As for the new centre, it is coming along in good speed. The foundation for the clinic and the quarantine area has already been started and it is very exciting to see the progress. View the photos on Facebook.

13 April 2012

Tulip and Pelangsi arrive, Ceria leaves the quarantine and Sigit and Ujang move to the big baby school

Vet Silje Robertson provides a round up of the latest news from our centre in Ketapang.

On Thursday afternoon last week our team set out on another confiscation action; this time in our own town of Ketapang. The owner contacted IAR and the forestry department himself and confessed to keeping a baby orangutan captive. The man claimed to have traded the animal for his gun a month earlier: the men he traded with said they had killed the baby’s mother and were going to kill the baby as well. She was given the name Tulip and was kept on a leash in a cage of about 2m² in their backyard. She was fed only with bananas and sweet biscuits. Tulip is naturally still scared, but is in good health and has a healthy appetite. For now she must settle for playing alone in the baby quarantine area, but as soon as she finishes her quarantine time she can join the others.
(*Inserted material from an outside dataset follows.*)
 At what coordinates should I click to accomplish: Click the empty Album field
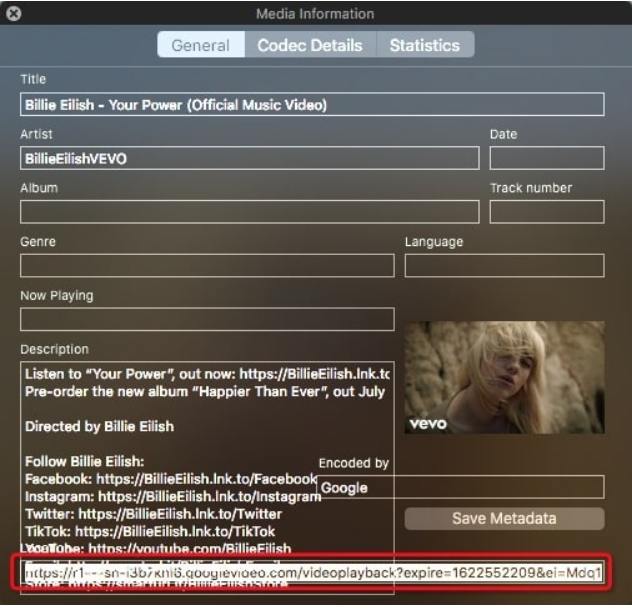(249, 211)
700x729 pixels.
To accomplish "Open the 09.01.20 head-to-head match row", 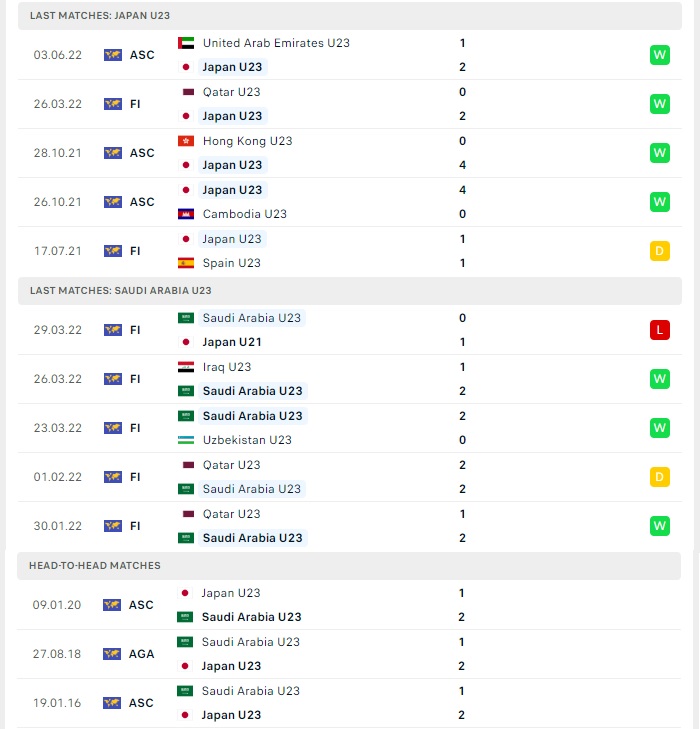I will [349, 605].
The team are working around the clock to save Pelangsi
The next day we received news of an orangutan being trapped in a wild boar snare in a forest area outside Ketapang; apparently for over a week! We rushed to the area and after a half hour trek in the forest we reached the site. We were all relieved to see that the animal, a young male, was still alive, although only barely. His right wrist was caught in the snare: a rope that lies covered under leaves on the ground and tightens and pulls upwards when the wild boar (or in this case the orangutan) steps in the loop. It soon became clear that his right hand could not be saved as what remained of the hand and wrist was only dead, severely infected tissue. We sedated him, freed him from the snare and gave him fluids as he was severely dehydrated before we transported him back to our clinic. He is given the name Pelangsi, after the area in which he was found. His condition is still very critical and he is not yet stable and strong enough to undergo surgery. Our medical team is working around the clock and we hope that Pelangsi will recover as soon as possible.

Ceria finished her quarantine period with flying colours last week and is now enjoying the playground in the baby school area. Albeit a bit hesitant in the beginning, now she seems to enjoy the company of her new friends. She has a bit more wild nature than our other babies and is bringing more speed in the game by climbing high and fast!

Sigit and Ujang were moved from the baby school to the back transit area with the older babies. This means going from an environment where you are the biggest and toughest to being the smallest! Sigit is adapting very well, but Ujang is not leaving Sigit’s side (or foot) and needs a bit more time to feel confident in the new area.